Петька и Фролка, не теряя времени, начали выгружать из-за пазух бинты, марлю, вату и складывали все это на столе. Анка, радостно улыбаясь, опросила Петьку:

– А знаешь, кому я понесу твой и Фролкин подарки?

– Знаю, – шмыгая носом, ответил Петька. – Партизанам.

– Умница. Ты добрый мальчик. Славный. Утри нос, и я от имени всех партизан, поцелую тебя.

– Не хо́-о-очу… – смущенно пробормотал Петька, вынимая из карманов флаконы с йодом.

Но Анка все же расцеловала его.

Смеркалось. Бирюк торопился. Нельзя было терять ни минуты. Красная Армия стремительно наступала. Под ее сокрушительными ударами немцы откатывались от Армавира и Майкопа к Краснодару. Удирали без оглядки и отборные горнострелковые гитлеровские части, бросая вооружение и боеприпасы. Не знали об этом Кавун и Васильев, так как ни рации, ни связи с другими отрядами у них не было. Этим и воспользовался Бирюк… Он вошел в пещеру, сорвал с головы шапку, осмотрелся. От его мокрой от пота чуприны валил пар. Краснов и партизаны обратили к Бирюку вопрошающие взгляды.

– Носилки для больных готовы? – спросил Бирюк.

– Готовы, – ответил Краснов. – А в чем дело?

– На марш, Михаил Лукич…

– Да ты скажи толком, что случилось? – спросил Краснов.

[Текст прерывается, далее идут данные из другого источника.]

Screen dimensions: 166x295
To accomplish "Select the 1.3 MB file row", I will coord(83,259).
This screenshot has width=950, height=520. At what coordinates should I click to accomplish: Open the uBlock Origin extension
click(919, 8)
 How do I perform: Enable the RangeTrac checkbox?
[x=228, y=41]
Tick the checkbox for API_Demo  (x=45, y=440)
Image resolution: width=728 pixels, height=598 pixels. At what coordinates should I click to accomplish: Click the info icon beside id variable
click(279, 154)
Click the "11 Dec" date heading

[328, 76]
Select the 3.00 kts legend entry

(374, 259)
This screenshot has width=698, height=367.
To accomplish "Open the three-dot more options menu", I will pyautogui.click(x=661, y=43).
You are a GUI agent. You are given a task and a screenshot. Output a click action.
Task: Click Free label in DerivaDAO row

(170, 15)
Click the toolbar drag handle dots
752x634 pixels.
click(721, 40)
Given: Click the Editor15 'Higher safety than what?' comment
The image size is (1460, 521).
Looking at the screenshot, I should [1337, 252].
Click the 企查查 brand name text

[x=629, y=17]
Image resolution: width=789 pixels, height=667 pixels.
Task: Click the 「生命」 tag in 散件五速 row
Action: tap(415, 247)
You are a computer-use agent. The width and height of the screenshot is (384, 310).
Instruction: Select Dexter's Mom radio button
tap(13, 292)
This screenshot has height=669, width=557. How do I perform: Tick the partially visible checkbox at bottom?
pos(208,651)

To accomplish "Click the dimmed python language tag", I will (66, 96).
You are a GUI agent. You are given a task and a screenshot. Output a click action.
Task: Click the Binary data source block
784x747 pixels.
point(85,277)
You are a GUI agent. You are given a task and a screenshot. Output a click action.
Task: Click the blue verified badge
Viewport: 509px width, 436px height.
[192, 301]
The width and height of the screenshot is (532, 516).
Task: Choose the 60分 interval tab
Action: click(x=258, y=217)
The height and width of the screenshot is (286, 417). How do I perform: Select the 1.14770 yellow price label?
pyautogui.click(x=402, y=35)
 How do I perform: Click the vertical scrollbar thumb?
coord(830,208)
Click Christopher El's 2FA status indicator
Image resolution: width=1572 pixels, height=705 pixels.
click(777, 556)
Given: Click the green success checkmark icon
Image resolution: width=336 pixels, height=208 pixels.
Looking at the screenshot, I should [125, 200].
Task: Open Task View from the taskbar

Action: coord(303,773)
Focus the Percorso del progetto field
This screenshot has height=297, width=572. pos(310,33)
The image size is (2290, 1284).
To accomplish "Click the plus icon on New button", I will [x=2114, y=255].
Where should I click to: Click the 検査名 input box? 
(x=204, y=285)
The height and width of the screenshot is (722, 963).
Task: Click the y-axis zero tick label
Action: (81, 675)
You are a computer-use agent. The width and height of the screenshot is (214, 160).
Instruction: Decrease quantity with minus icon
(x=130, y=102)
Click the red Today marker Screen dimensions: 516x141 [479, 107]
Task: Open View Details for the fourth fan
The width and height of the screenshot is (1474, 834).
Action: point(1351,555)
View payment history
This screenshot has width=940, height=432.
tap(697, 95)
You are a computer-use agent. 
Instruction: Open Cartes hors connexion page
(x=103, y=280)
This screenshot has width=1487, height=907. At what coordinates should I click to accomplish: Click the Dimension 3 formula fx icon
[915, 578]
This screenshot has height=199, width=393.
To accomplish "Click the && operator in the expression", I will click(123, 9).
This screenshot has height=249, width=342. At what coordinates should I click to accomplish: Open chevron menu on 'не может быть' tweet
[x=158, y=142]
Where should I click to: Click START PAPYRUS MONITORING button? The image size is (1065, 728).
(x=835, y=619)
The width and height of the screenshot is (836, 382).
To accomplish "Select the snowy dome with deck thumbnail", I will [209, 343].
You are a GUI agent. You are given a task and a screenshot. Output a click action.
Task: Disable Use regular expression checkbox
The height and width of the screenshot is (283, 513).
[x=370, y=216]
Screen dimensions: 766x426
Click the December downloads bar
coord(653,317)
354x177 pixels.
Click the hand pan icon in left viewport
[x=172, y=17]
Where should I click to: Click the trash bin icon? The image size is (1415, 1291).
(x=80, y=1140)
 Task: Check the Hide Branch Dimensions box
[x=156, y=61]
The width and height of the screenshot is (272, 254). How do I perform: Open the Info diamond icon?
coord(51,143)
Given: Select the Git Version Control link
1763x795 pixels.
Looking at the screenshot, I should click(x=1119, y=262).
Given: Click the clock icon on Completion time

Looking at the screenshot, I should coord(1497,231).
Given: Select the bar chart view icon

– Немедленно на марш. Некогда разговоры разговаривать. В полночь из Пятигорского сюда выступает батальон немцев, чтобы утром напасть на нас. Целый батальон! – бил тревогу Бирюк, напирая на слабохарактерного Михаила Лукича.

– Дело это не шуточное, и так, сломя голову бросаться бог весть куда – нельзя. Да точно ли немцы близко? – строго посмотрел на Бирюка Краснов.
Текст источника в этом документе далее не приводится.